For most of my political career, races began about six months before the May primary. Candidates made their decisions during the fall of an odd-numbered year and began assembling staff and building the foundation of a campaign. The races really began with the New Year and the campaign that mattered only lasted a few weeks in April.

Today, candidates feel the need to get out early. It’s a mistake that’s driven by our hyper-partisan, hyper-politicized political environment. The biggest beneficiaries of early campaigns are the political operatives who start getting a paycheck now. The people who fund campaigns and the ones who determine the outcome of elections are still recovering from the 2018 cycle. Funders will decide who they support once the field comes into focus. Voters will determine their candidates when the ads start running more than a year from now.

Some people might point to Roy Cooper’s early announcement for governor as a rebuttal. However, Cooper’s announcement was the exception in exceptional times. A rudderless Democratic Party desperately needed a leader and Cooper stepped into the role.

There’s an old saying that the only time you’re guaranteed press in a campaign is the day you announce and the day you win or lose. Yesterday, Van Duyn competed with the largest December snow storm in recent memory and the largest political shit storm in recent history. Few people will remember she filed after they get through the holidays and settle back into their routines sometime in mid-January.

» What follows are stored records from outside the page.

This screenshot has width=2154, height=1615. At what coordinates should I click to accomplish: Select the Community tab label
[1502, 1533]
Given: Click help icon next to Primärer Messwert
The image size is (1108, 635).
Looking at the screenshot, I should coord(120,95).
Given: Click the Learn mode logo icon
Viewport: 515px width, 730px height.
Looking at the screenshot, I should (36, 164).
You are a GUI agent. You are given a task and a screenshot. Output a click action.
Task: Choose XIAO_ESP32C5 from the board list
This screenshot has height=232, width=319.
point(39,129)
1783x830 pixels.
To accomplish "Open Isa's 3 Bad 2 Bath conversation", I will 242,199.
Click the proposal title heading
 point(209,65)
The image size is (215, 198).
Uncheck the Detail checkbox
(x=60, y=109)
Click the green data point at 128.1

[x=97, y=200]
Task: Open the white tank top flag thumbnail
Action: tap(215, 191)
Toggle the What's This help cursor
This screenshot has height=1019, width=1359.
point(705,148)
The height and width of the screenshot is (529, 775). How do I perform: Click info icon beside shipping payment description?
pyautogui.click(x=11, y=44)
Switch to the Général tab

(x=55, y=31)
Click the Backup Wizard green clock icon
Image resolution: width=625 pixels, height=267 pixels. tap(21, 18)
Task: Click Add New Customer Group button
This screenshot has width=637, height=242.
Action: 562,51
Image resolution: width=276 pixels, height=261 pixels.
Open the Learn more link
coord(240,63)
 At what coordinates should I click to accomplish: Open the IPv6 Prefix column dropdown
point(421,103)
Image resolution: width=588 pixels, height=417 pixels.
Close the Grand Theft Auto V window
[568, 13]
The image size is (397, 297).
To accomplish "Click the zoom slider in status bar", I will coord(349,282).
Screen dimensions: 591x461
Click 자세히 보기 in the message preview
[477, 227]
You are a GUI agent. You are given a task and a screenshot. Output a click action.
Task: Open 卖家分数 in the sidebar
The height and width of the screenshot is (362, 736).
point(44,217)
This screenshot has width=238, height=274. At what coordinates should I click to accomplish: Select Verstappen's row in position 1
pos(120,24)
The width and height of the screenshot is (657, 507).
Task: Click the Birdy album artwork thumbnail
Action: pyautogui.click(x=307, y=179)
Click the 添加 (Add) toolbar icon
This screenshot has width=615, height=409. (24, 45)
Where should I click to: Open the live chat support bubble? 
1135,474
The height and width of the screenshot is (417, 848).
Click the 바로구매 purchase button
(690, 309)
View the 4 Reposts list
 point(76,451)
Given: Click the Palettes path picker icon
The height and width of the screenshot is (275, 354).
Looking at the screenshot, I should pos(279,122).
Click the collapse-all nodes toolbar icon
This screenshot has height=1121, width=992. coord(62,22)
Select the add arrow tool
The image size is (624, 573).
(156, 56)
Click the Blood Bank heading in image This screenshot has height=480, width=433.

Van Duyn will be running for 15 months for a down-ballot race that will be buried under a presidential and US Senate primary. Most people who vote will not know she is a candidate when they go into the voting booth in March 2020. However, now that she’s out, she begins spending money that she can’t recover. The only people who will follow a race for a year and a quarter are political junkies like those people reading this post. We make up a small portion of the electorate and certainly not enough to determine the outcome of a primary that might have 2 million voters.

I hate to rain on Senator Van Duyn’s parade since launching a campaign feels like such a big deal. I’ve been in politics long enough to know that articles like this one suck. She can take solace, though, in knowing people will forget this piece faster than they will forget she announced.

Sigh. Let the races begin.

2 Comments

  1. Anna (Ann) Wood

    You go, Senator. I will help – – again

  2. Peter Harkins

    It seems (WUNC-FM, N&O) we’ll hear from Cal Cunningham after the first of the year.
    And perhaps an additional one or two.

    Not as crowded as the Dem presidential primaries will be, but interesting never the less.